- [Records to use]:
· · · ·
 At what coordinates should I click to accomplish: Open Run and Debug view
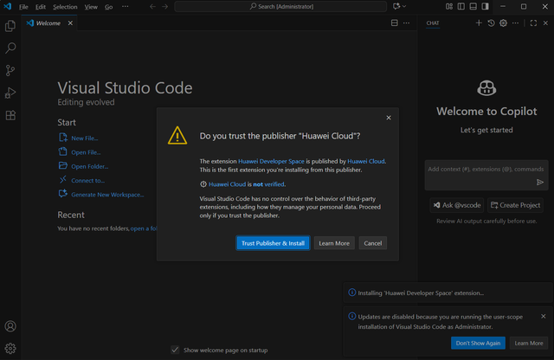[10, 93]
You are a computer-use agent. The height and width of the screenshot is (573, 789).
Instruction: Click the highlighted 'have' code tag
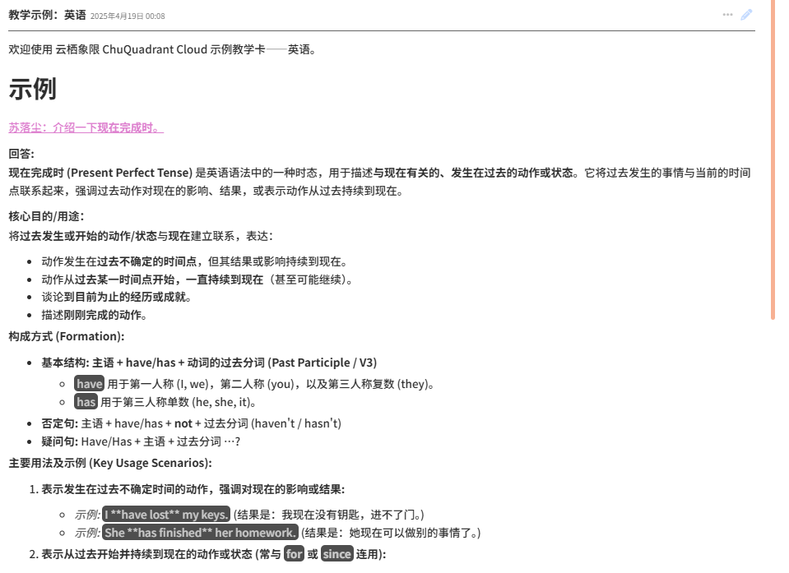pos(89,384)
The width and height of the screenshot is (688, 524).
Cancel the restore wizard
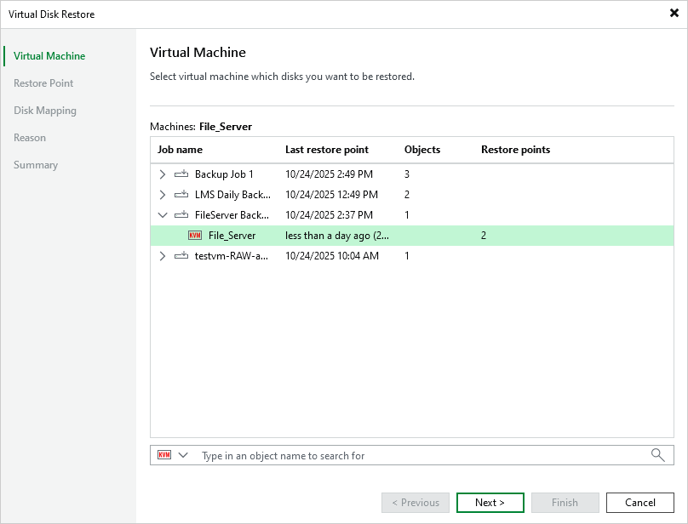point(639,502)
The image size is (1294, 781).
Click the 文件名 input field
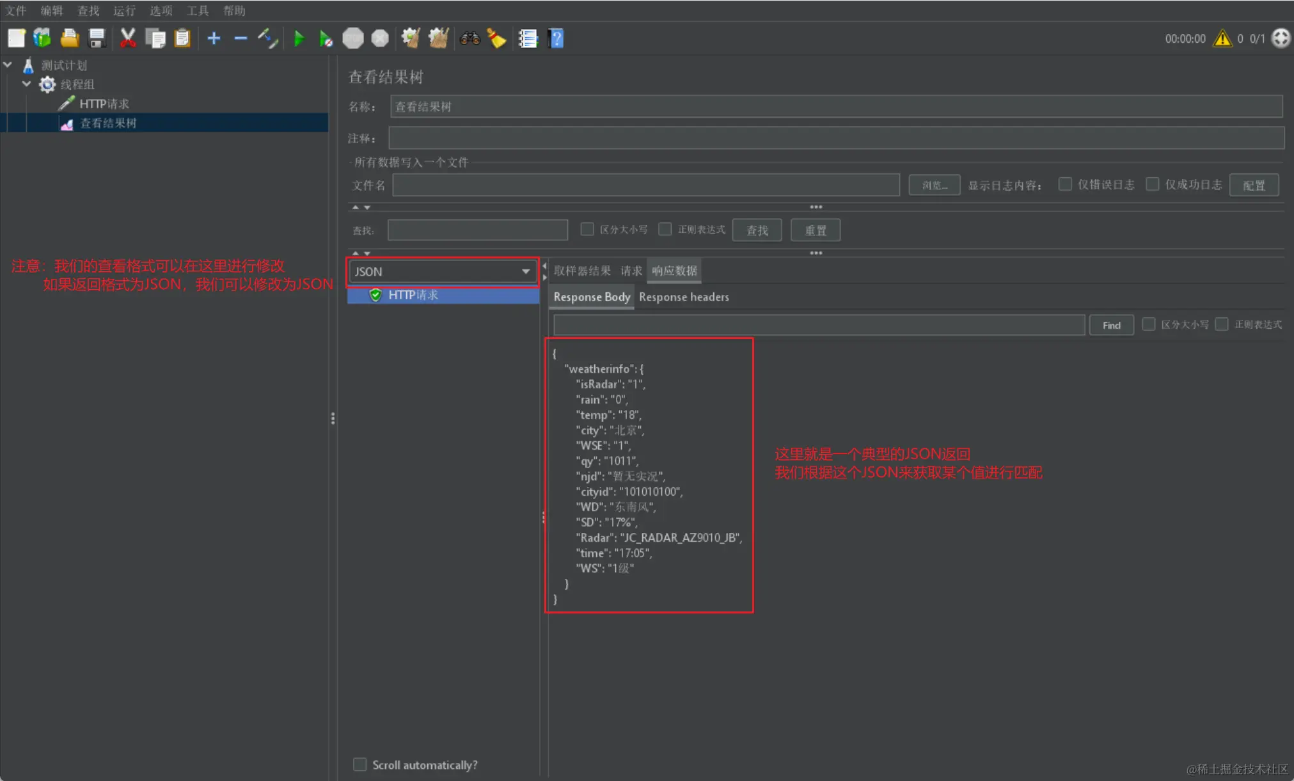[x=645, y=185]
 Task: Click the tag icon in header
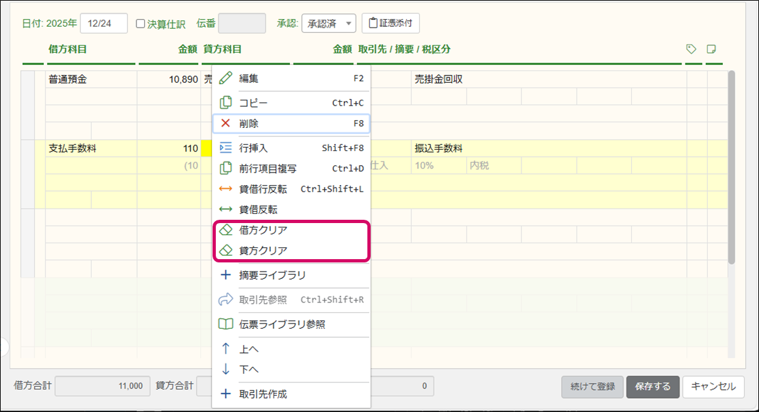[691, 49]
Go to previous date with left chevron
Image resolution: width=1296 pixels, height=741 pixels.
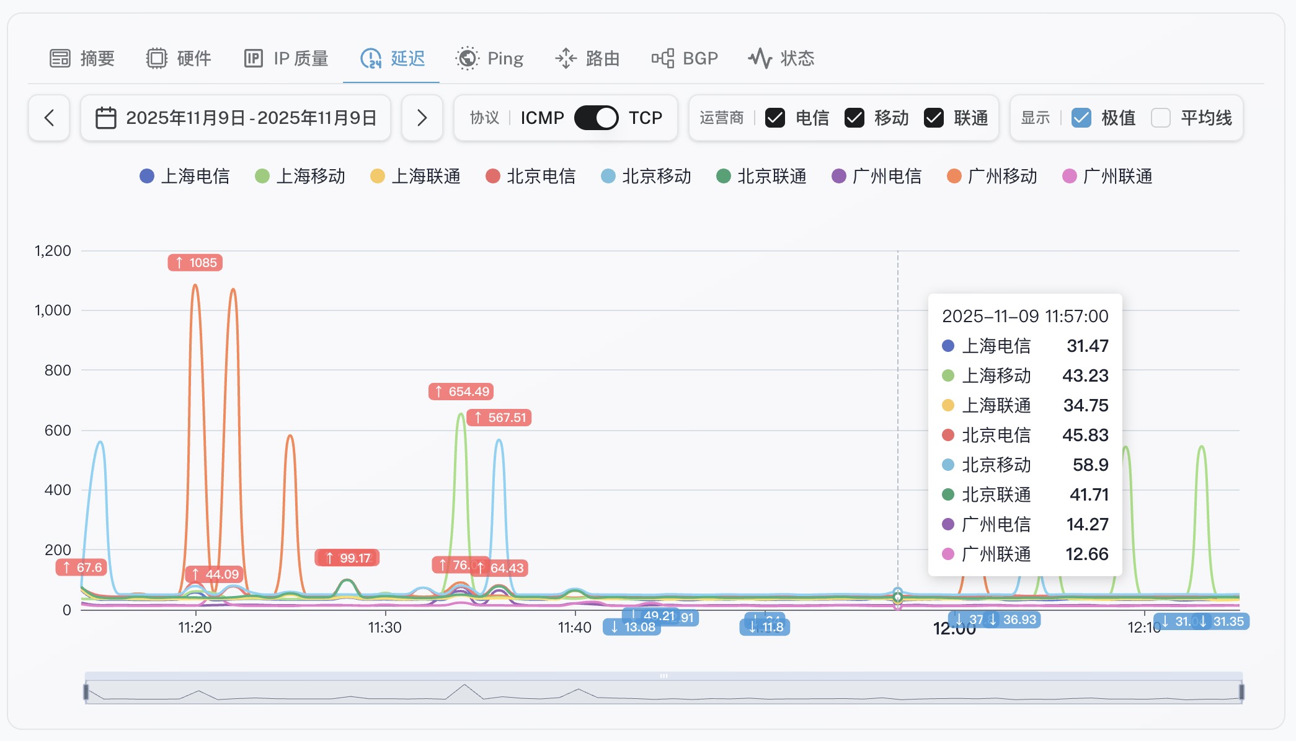coord(49,118)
· · · ·
Pull out each line of the data above that contains the word "height", and copy those lines in the order they appear.

- [Full answer]:
You are a computer-use agent. The height and width of the screenshot is (573, 789).
The width and height of the screenshot is (688, 524).
Image resolution: width=1296 pixels, height=741 pixels.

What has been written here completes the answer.